For clarity’s sake, they are AIB, Bank of Ireland, Permanent TSB, Ulster Bank, and KBC.
Yes the same banks which go on our TV and tell us they are ‘backing brave’, ‘help for what matters’, or ‘wherever you go, we’re with you’.
The Central Bank’s examination of the tracker scandal revealed bank executives are reverting to behaviours which are “remnant of the crisis”, Lane told angry committee members.
For instance, we found some banks adopted a narrowly legalistic approach in conducting the examination rather than embracing a customer-focused perspective, with some offering initial compensation proposals that fell well short of our expectations.
“While such issues were addressed through the examination, they raised serious questions about the current — and not just historic — culture in the banks,” he said.
“We saw too much focus on short-term and legacy issues, with insufficient attention paid to consumer interests. We discovered some reversion to ‘command and control’ in leadership styles,” he will say.
Shockingly, the five Irish banks who caused the tracker mortgage scandal are still being “overly obstructive” and legalistic with affected customers, aid Lane.
“The examination exposed a clear lack of a consumer-centred culture in lenders,” he added.
“It is clear that consumer-focused cultures in the banks remain under-developed and will only be embedded successfully if banks work to overcome obstructive patterns of behaviour,” his address went on.
At the committee, Lane and his colleagues were accused of being “behind the curve” in making sure individual bankers are held responsible for the tracker scandal.
It was at this point Lane defended a situation where it is only now that rules are being put in place to hold bankers to account.
He said there was a risk of scaring off banks and their directors from this country if a new regime holding bankers individually responsible for rip-offs was introduced.
Sinn Féin TD, Pearse Doherty, asked why a regime to hold bankers individually responsible for overcharging and other misconduct was introduced in Britain two years ago, yet it has still to be brought in here.
Lane said there now are plans for what he called an “individual accountability framework” to be put in place here.
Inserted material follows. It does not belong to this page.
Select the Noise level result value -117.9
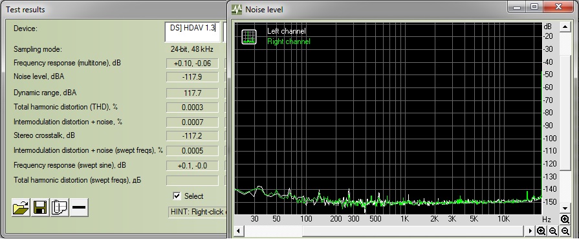 pos(192,77)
But it will require consideration by the Oireachtas, he said.
“I think the Central Bank is behind the curve on this. You are very slow in coming to this. Some half a billion euro was taken from 38,000 people wrongly,” said Doherty.
“We can’t guarantee that every bank is going to conduct itself properly at all times,” Lane said in response.
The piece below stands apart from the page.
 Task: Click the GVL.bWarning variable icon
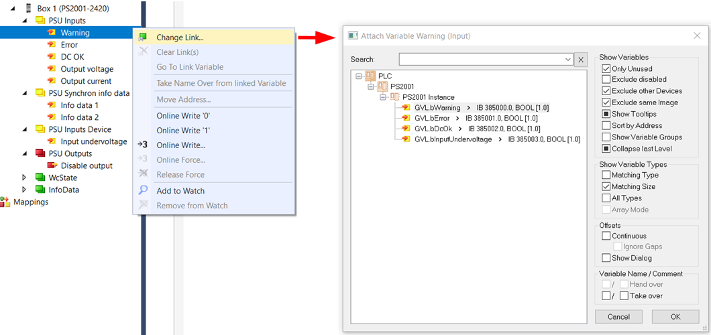pyautogui.click(x=406, y=107)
The governor said there was a risk of “scaring away people”, indicating that banks might leave the country and new ones would be less inclined to locate here.
Committee chairman John McGuinness told Lane and his team that they were failing the consumers of Ireland by being so hands off with the banks and refusing to more effectively hold rogue bankers to account.
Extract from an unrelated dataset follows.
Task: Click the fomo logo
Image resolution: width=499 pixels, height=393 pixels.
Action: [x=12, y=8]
Given the track record of misbehaviour within the mainstream banks, their continued misbehaviour as detailed by Lane, maybe it would be no harm to scare a few of them away.
How about another idea, tell them they can have their bonuses and no salary caps when they start paying their corporate tax again.
They say it will take 20 years before they begin to pay corporate tax again, fine.
We say it will take 20 years before a bonus is paid or the salary cap is reviewed.
Banks and bankers in Ireland have proven time and time again they cannot be trusted.
Light touch regulation or virtually no regulation as existed in Ireland was a blank cheque to them to do what they liked, at the ultimate expense of the taxpayer.
Paschal Donohoe has played a hard and straight bat with the banks to date but he has commissioned a review to examine the effectiveness of the €500,000 salary cap. Alarm bells are sounding that we are beginning to make the mistakes of the past.
Former governor of the Central Bank Patrick Honohan, in a piece in the Irish Times yesterday, said echoes of the bad mistakes of the past can be heard.
A decade on from having to be bailed out, the Irish banking sector remains unchastened, arrogant, and completely oblivious to the needs of the country and its own customers.
The culture of ‘rip off and fuck off’, as one finance committee member refers to it, is alive and well. We should be very afraid.